Exclude pictures; retype the lines below from the line containing "You are a GUI" through the end of the records, both ends kept.

Stored items:
----------
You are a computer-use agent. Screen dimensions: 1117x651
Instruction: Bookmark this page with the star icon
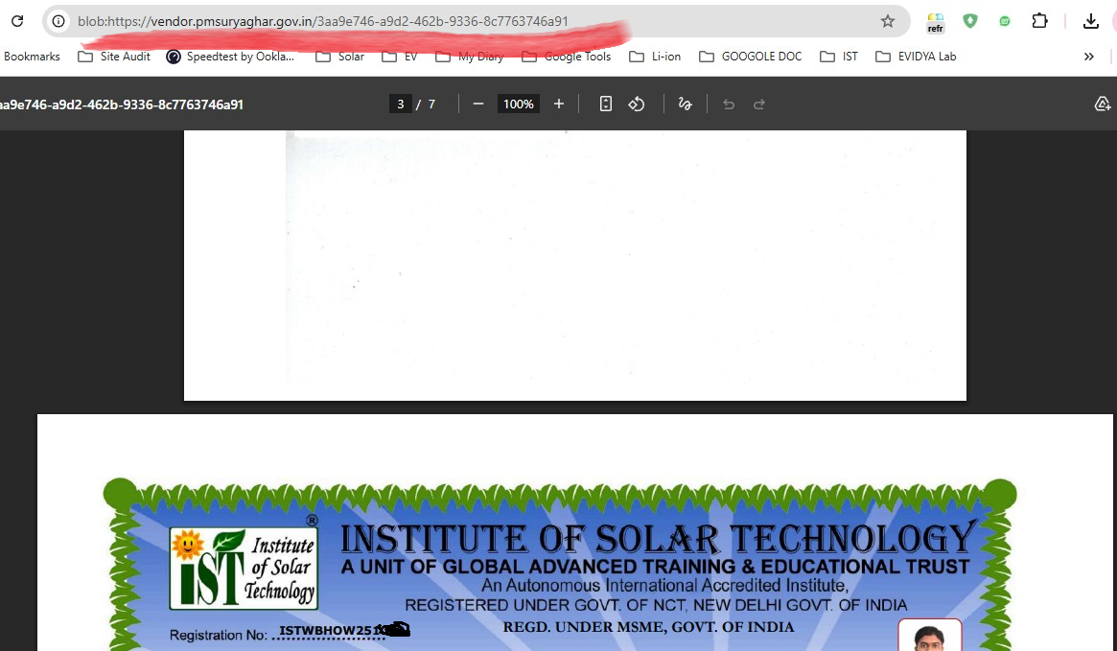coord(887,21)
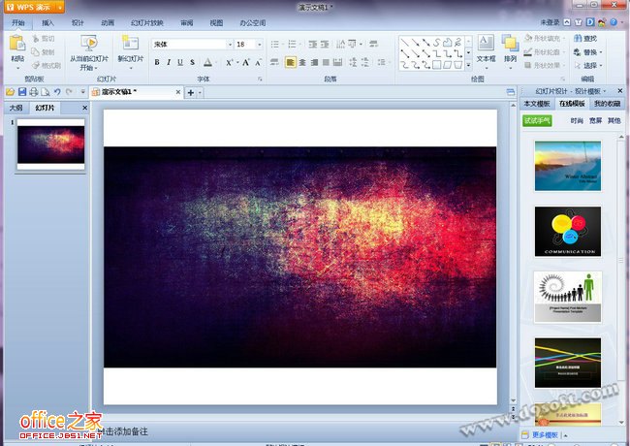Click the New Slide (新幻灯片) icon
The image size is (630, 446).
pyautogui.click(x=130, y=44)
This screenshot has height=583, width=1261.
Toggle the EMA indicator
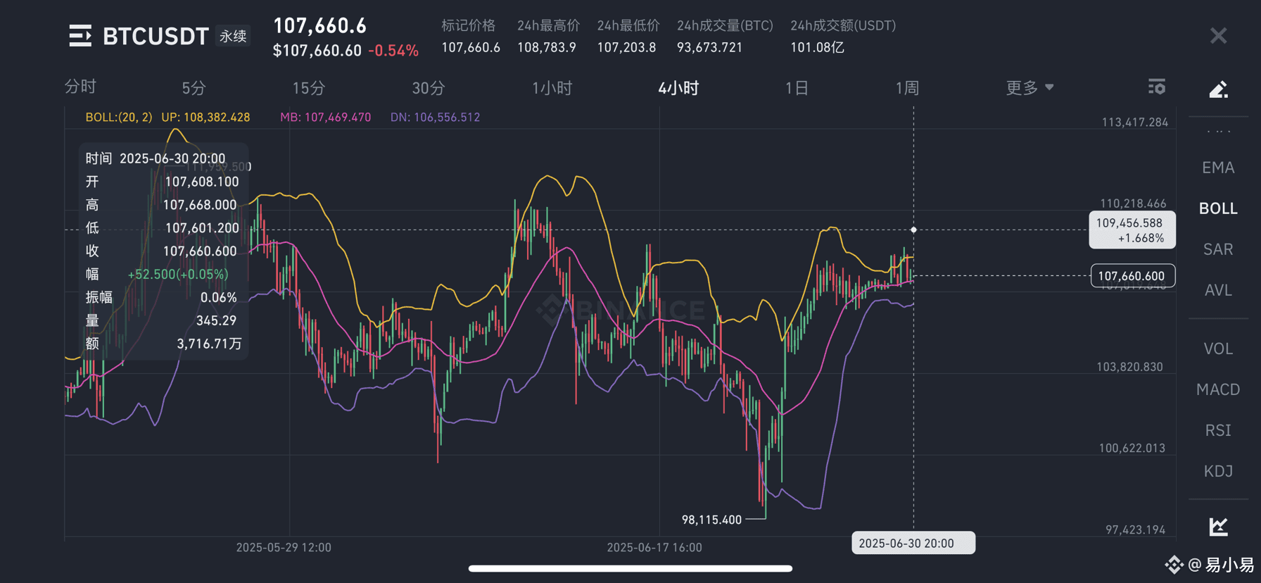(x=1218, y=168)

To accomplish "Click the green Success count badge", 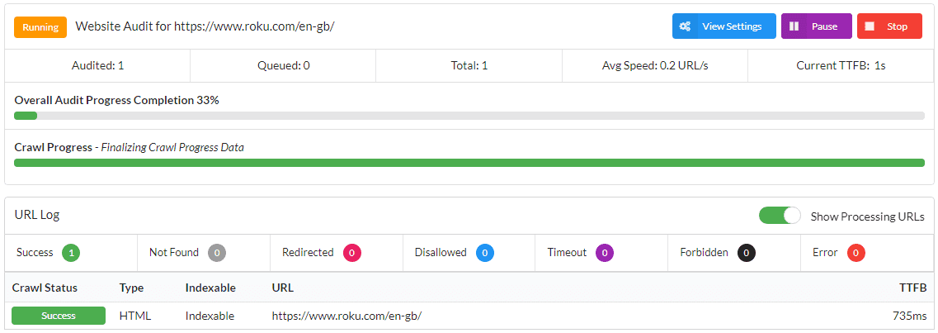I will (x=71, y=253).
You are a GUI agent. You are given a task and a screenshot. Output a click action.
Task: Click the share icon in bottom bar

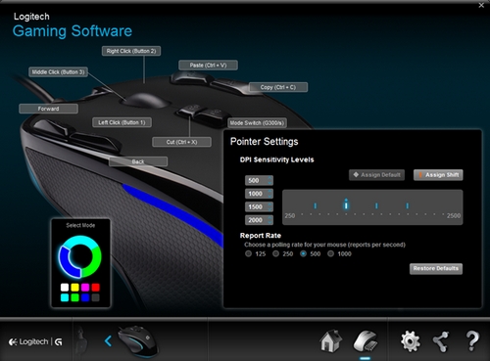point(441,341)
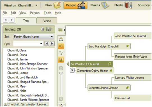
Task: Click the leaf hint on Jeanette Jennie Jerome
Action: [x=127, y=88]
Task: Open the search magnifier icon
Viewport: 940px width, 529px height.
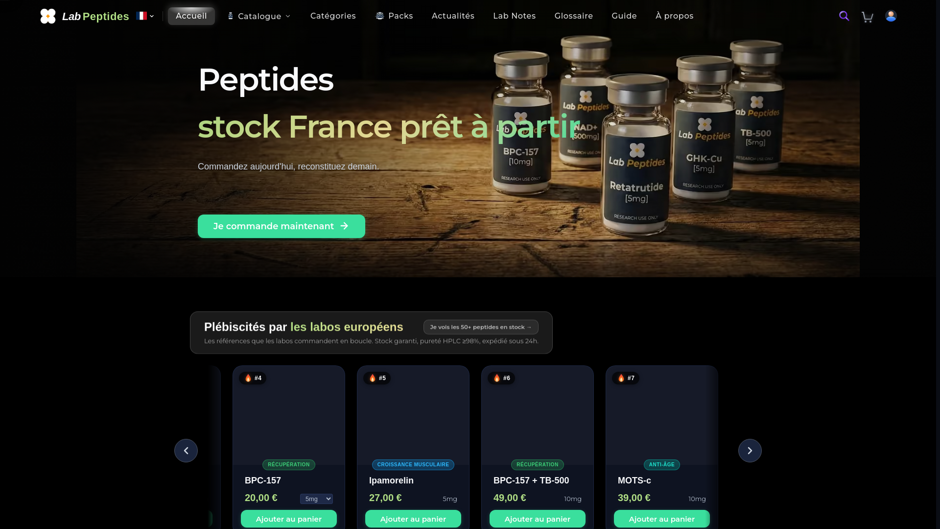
----------
> RESPONSE FOR THIS EXERCISE:
You are a GUI agent. You are given a task and a screenshot. Output a click action.
Task: Click the share icon in bottom bar

point(441,341)
Task: Click the leaf hint on Jeanette Jennie Jerome
Action: [x=127, y=88]
Task: Open the search magnifier icon
Viewport: 940px width, 529px height.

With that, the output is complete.